Over 60 reference data sources to improve your master data quality
CDQ works as a broker for open and premium data: Our CDQ Cloud Platform already uses over 60 selected data sources, such as Google Maps or national commercial registers, to improve your master data quality. With the help of integrated sources, business partner data can be validated, curated, and enriched. This makes incomplete or incorrect records a thing of the past.
Some of our integrated data sources
How to integrate new reference data sources
After determining which external reference data source you want to use, you need to take the following steps:
Start mapping data fields. Simply put, for each data field you want to use, you must define the corresponding counterpart in your database. For example, UK Companies House provides address information in the semantically ambiguous data fields such as “AddressLine1” which require mapping and transformation into your data model.

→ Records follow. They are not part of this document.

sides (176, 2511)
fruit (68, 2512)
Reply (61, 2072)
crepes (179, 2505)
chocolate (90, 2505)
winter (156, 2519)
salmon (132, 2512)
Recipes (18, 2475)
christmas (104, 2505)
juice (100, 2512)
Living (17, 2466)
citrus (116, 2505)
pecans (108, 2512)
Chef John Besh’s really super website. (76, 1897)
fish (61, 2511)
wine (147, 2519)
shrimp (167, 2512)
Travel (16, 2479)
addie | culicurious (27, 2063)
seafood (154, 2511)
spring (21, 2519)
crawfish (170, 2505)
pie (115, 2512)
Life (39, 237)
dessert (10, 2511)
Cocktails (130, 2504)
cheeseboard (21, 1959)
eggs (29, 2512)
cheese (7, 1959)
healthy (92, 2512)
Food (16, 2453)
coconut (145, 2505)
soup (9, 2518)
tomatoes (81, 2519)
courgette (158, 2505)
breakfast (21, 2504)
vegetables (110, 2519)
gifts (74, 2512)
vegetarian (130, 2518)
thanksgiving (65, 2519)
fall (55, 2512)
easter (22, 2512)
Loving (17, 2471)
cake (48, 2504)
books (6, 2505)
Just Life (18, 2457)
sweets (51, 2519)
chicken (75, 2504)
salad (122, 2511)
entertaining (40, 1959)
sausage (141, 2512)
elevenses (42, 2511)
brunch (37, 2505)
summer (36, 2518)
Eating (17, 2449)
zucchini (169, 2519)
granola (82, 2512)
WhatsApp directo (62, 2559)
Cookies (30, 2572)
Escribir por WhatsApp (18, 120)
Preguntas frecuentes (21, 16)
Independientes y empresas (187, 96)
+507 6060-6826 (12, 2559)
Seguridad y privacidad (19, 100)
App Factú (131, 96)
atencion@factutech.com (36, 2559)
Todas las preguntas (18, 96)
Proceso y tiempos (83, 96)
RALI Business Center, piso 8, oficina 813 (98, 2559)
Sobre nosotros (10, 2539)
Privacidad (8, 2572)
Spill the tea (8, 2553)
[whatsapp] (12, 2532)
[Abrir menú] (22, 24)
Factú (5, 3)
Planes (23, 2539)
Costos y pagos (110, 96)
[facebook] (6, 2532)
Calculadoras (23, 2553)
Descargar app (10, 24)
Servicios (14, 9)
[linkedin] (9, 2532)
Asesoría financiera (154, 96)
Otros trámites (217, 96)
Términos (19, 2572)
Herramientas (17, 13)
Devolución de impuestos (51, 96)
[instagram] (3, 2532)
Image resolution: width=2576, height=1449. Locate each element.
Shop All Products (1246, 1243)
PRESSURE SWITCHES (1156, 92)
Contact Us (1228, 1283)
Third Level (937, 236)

After mapping your data, you need to curate it. For example, if you look at the information from Zefix (Central Business Name Index: https://www.zefix.ch), you can see that the “address” field contains a mix of information. There is the street name (in our database, this is “thoroughfare value”), and there is the house number (in our database, this is “thoroughfare number”).
Some sources even mix more information within one data field, as you can see in the example of the address field in the European Commission’s VAT database (accessed via VIES: http://ec.europa.eu/taxation_customs/vies).
Our software developers found a solution for these types of discrepancies by writing the appropriate code so that the required information is provided in a semantically unambiguous and structured representation.
First, you must do some upfront research on how often data sources are updated because this differs a lot. The “Global Legal Entity Identifier Foundation” updates their data daily, the Belgium Company Register updates its data weekly, and the Company Register in Norway updates monthly.
Then, you have to find a technical solution for how to integrate this data. Instead of relying on API connection for our data sources, we have programmed bots that monitor updated dump files (usually provided in various formats such as CSV, JSON, or Excel).
Our expert team programs the bots to ensure that we get new data directly after it is published to provide the latest data to the users of our DQaaS services.
Using open reference data sources is beneficial. However, making this data usable requires a lot of effort. Additionally, these integrations involve continuous maintenance. We monitor changes to the data as well as the data models and implement these changes accordingly.